War hero nurse: Agnes MacLeod

A nurse from Alberta, Agnes MacLeod, became one of the most honoured nurses in World War II. In 1943 Agnes MacLeod was presented with the Royal Red Cross by her majesty the Queen for her service during the war, and was also honoured in the George VI birthday awards. She had spent three years of constant work in the stress of wartime nursing and others might have considered that she had done her duty. But later on that year, back at work, she was wounded in Sicily by enemy shelling, but she didn't quit then either. She served as matron of a Canadian hospital in Belgium until November of 1944 and was then transferred to the Mediterranean where she was a senior matron until the end of the war.
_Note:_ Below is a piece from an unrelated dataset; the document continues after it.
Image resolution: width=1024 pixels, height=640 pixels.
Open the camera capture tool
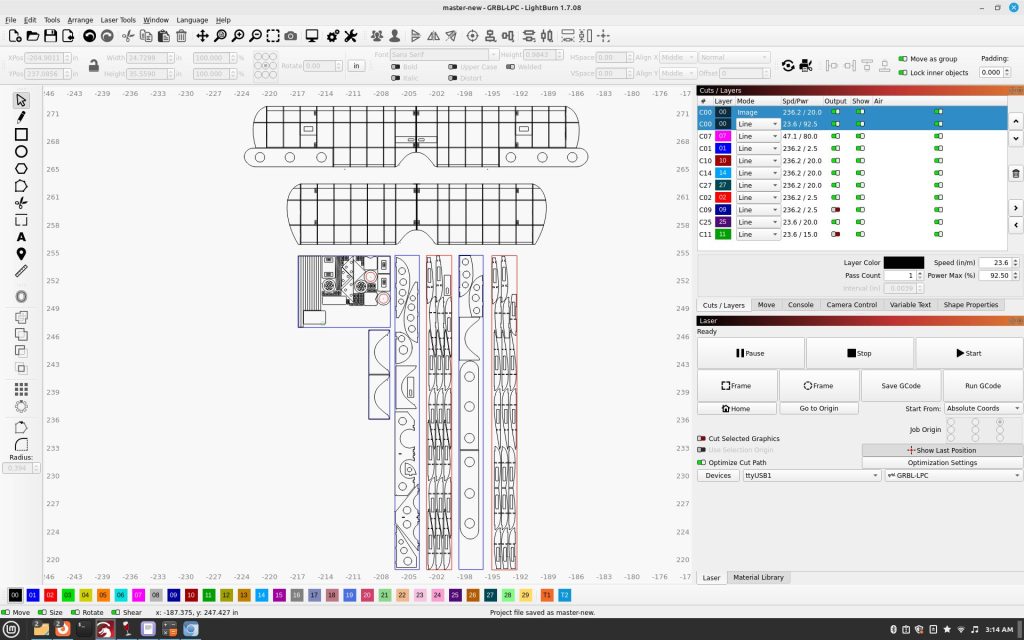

Agnes MacLeod had graduated in 1927 in the first Bachelor of Science in Nursing class at the University of Alberta. She went on to earn a Masters degree in Nursing Education from Columbia in 1932 and served as Director of the University of Alberta's School of Nursing beginning in 1937. She joined the Royal Canadian Army Corps in May of 1940 and was placed in charge of one of the casualty clearing stations in Dorking, in the south of England. Just over a year later she was appointed Matron of the Canadian Neurological Hospital in Basingstoke. That position held the rank of Captain and by the end of the war she had been promoted to Major.

When Miss MacLeod returned to Canada after the war, another promotion made her Matron in Chief at the Department of Veteran's Affairs in Ottawa.